WHAT TO PRODUCE → Extend the passage on sub-cooling the condensed refrigerant, picking up right after its final sentence.

TEXT BLOCK →
The fully condensed compressed refrigerant 12 is best sub-cooled to a temperature whereby the subsequent expanding in valve 18 brings the temperature below the bubble point temperature of the liquid refrigerant 19 after the subsequent expanding and before subsequent expanding in valve 2a.

Comparative Example

FIG. 3 represents a comparative apparatus for carrying out a comparative process. The difference with the embodiment of FIG. 1 is that the auxiliary heat exchanger arrangement 14 and the auxiliary refrigerant cycle is not present. Thus, the further sub-cooling step of the invention is not employed. This can result in that the fully condensed compressed refrigerant 12 (corresponding to point Y in FIG. 2) is partly wasted to flash vapour during expansion in valve 18, as is schematically represented in FIG. 2 wherein line 32 crosses the phase envelope 20 on its way to point Y1. When the system is in point Y1, the refrigerant phase-separates into a liquid fraction in point Z1 and vapour fraction in point U whereby the total available enthalpy H_Y is divided over the liquid fraction in which an enthalpy of H_Z will be vested and a the vapour fraction in which an enthalpy of H_U will be vested.

ENTRIES SUPPLIED →
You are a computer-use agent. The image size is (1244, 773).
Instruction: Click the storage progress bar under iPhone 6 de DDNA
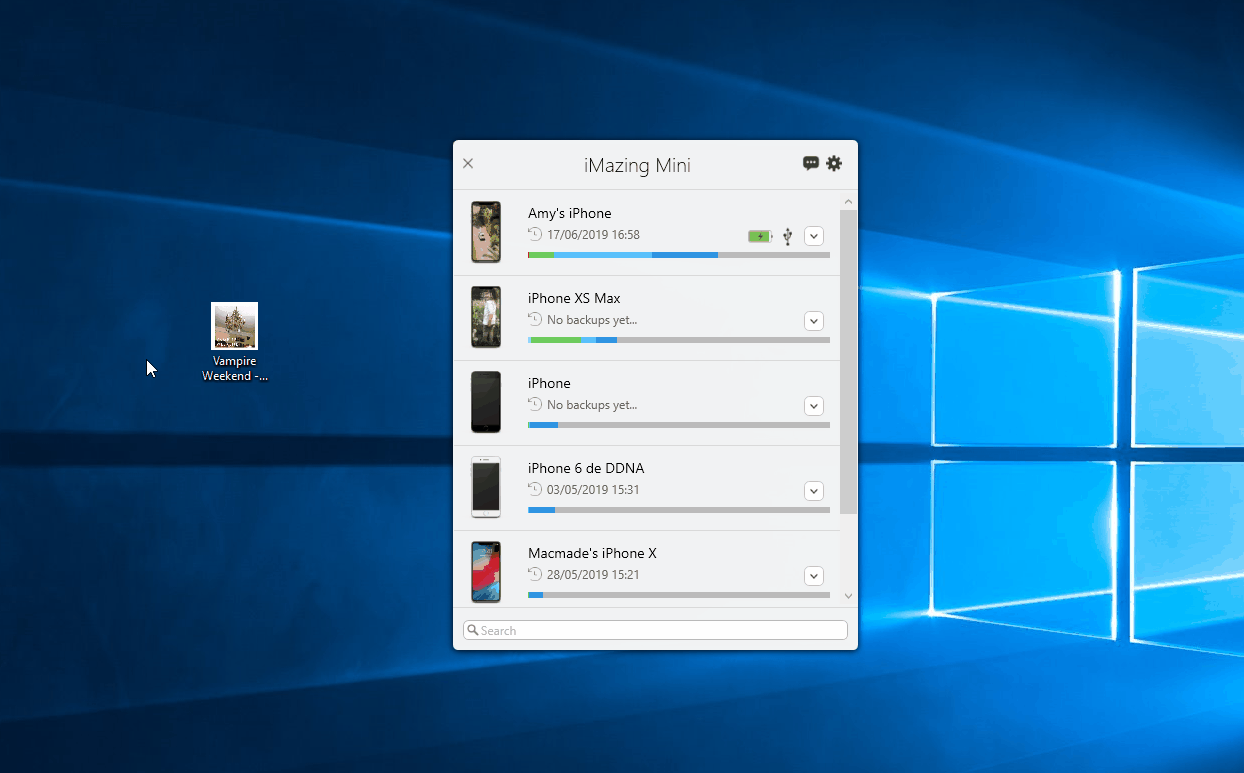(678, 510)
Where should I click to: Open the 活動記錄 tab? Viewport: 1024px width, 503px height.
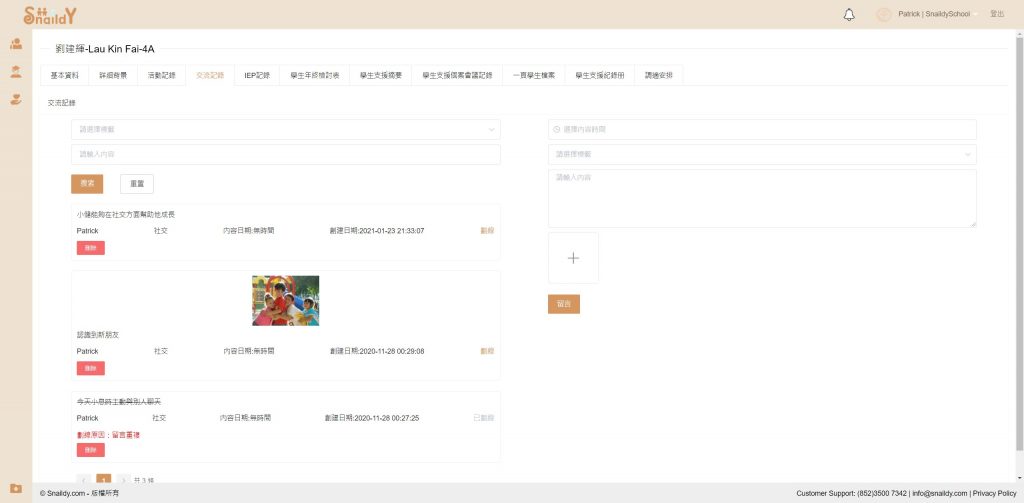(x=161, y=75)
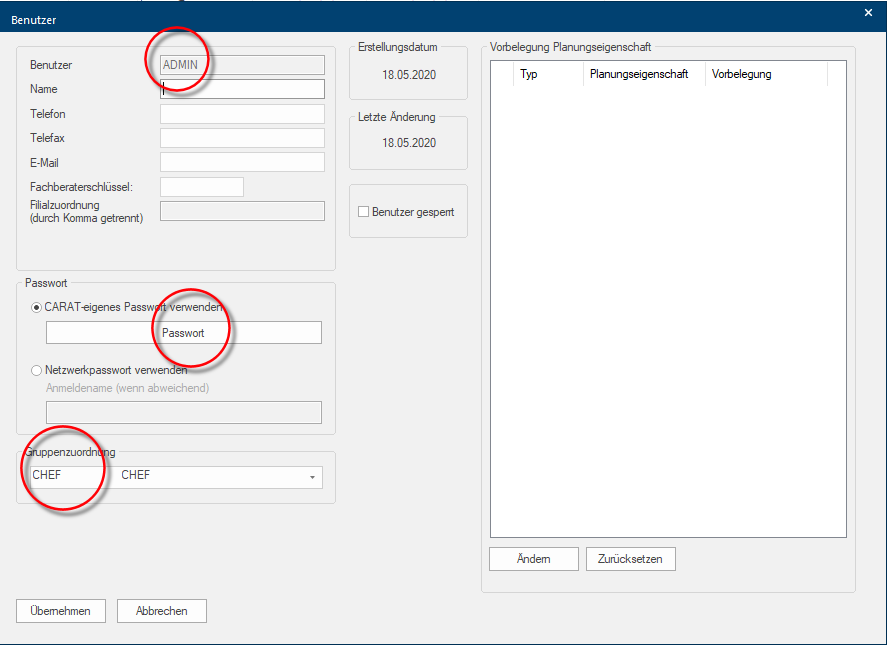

THE RESULT →
The recompression in compressor 5 of evaporated refrigerant discharged from kettle 1a via line 3a, in each of the embodiments of FIG. 1 and FIG. 3, is schematically depicted in FIG. 2 by line 34 indicating that compression heat is added to the evaporated refrigerant 3a in point U and the pressure is increased. After recompression, the recompressed refrigerant 8 is back in the starting point W and the cycle is completed.

Both in the comparative embodiment and the embodiment of FIG. 1, part of the liquid refrigerant 19 is evaporated in a first stage in the first kettle 1a, using heat from the product stream, after expanding the liquid refrigerant over valve 18. A retained liquid fraction of the refrigerant is drawn from the first kettle 1a and let down to a lower pressure level over valve 2a (or equivalent means, optionally in combination with a dynamic expander) before it is fed to the second kettle 1b where cooling of the product stream can proceed in a second stage. In this way even more consecutive cooling stages, each time at a lower pressure level, can be executed using the same liquid refrigerant to each time enable vapourisation at a lower temperature.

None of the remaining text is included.